Start of Source document


  2. Thank you so much for writing this. When I first started to become aware that my approval/authority issues were intertwined with my social anxiety/depression issues, and that these are issues that lots of other people have, it helped me immensely. I find the way you talk about these topics to be very helpful.

    I also identified with your point about the positive aspects – even though my people-pleasing qualities are harmful to me, they also help me to be really good at my job. My struggle in the last few years has been finding a balance (sometimes with the help of medication, therapy, etc.).

  3. Oh God, “pleasing people in positions of authority, appearing competent and credible, have always sort of been life or death matters for me” made me want to cry too. I’m glad you actually had a chance to cry, sometimes I’ve had to hold it in so long that when the opportunity finally presented itself, I couldn’t.

    I’ve also noticed that after something like this I will feel physically bruised. It was no news to me that emotional pain registers in the brain exactly like physical pain.

    As for receiving criticism from the powers that be, I’ve had problems even listening to the kind where they tell you you’re too perfect. Going into the room, I’ll be braced even when I KNOW there is nothing to worry about.

End of Source document

Exercise set
1. Reproduce the passage of the reader comments between "2. Thank you" and "medication, therapy, etc.).", inclusive.
2. Answer these questions about the reader comments:
(a) In the comment numbered 2, what does the writer say their people-pleasing qualities help them to be?
(b) In the comment numbered 3, how does the writer say they feel physically after something like this?
(c) In the comment numbered 3, what kind of criticism does the writer say they have had problems even listening to?

Start of Recorded information

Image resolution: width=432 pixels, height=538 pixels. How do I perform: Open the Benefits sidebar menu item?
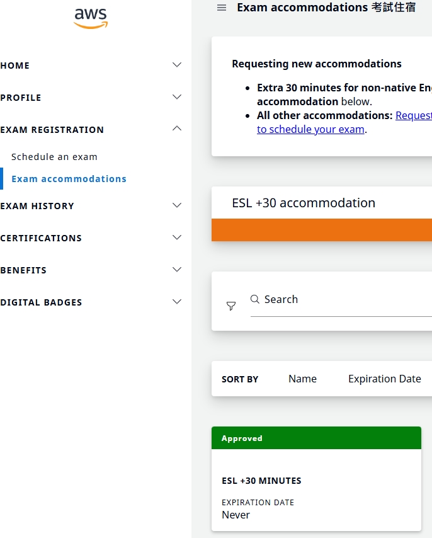click(23, 270)
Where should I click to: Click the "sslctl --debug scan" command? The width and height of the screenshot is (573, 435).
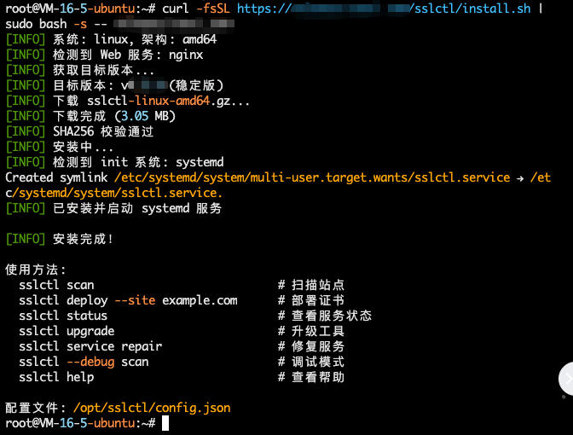pyautogui.click(x=84, y=362)
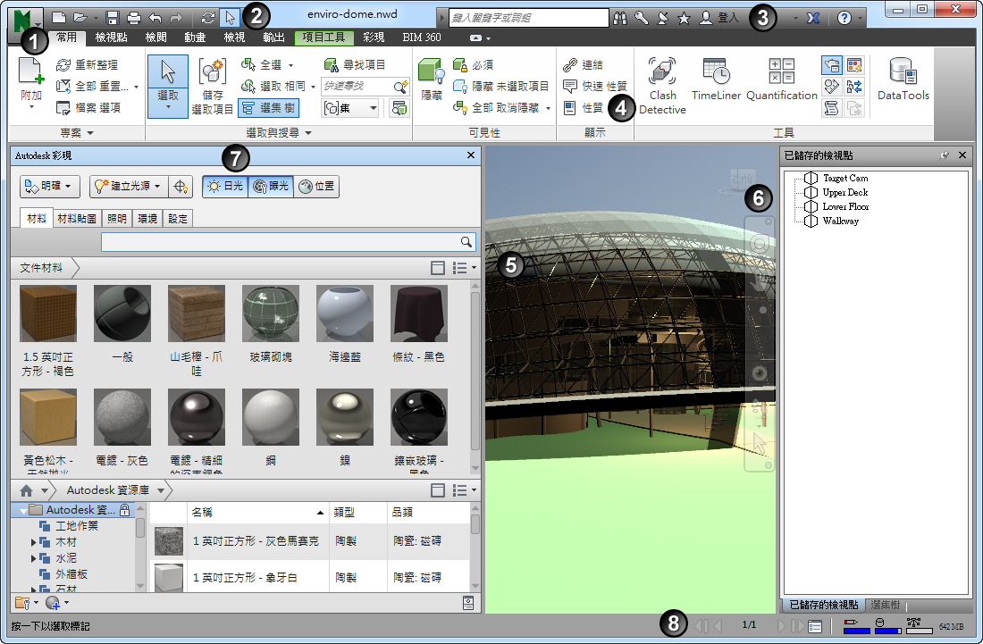The width and height of the screenshot is (983, 644).
Task: Toggle the 選集樹 (Selection Tree) button
Action: pyautogui.click(x=268, y=107)
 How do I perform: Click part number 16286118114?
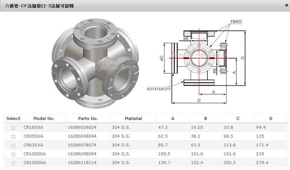(82, 163)
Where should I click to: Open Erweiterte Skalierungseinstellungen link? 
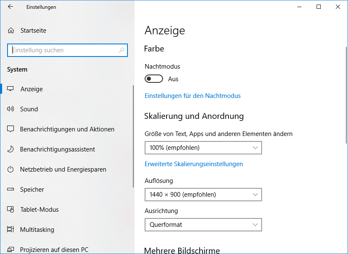tap(194, 164)
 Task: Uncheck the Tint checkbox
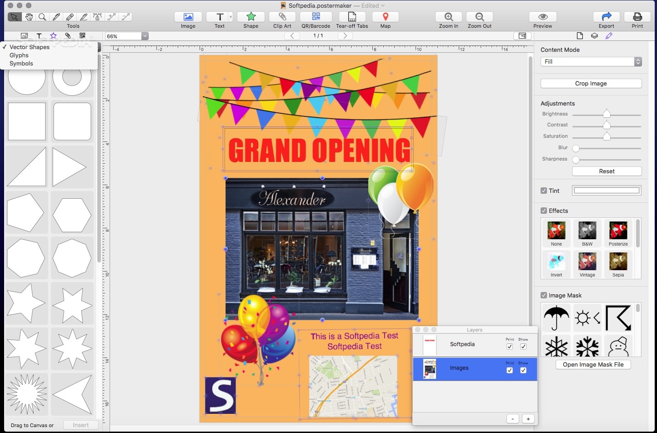click(x=544, y=191)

End of Recorded information

Responses to the tasks
1.
2. Thank you so much for writing this. When I first started to become aware that my approval/authority issues were intertwined with my social anxiety/depression issues, and that these are issues that lots of other people have, it helped me immensely. I find the way you talk about these topics to be very helpful.

    I also identified with your point about the positive aspects – even though my people-pleasing qualities are harmful to me, they also help me to be really good at my job. My struggle in the last few years has been finding a balance (sometimes with the help of medication, therapy, etc.).

2.
(a) Really good at their job.
(b) Physically bruised.
(c) The kind where they tell you you're too perfect.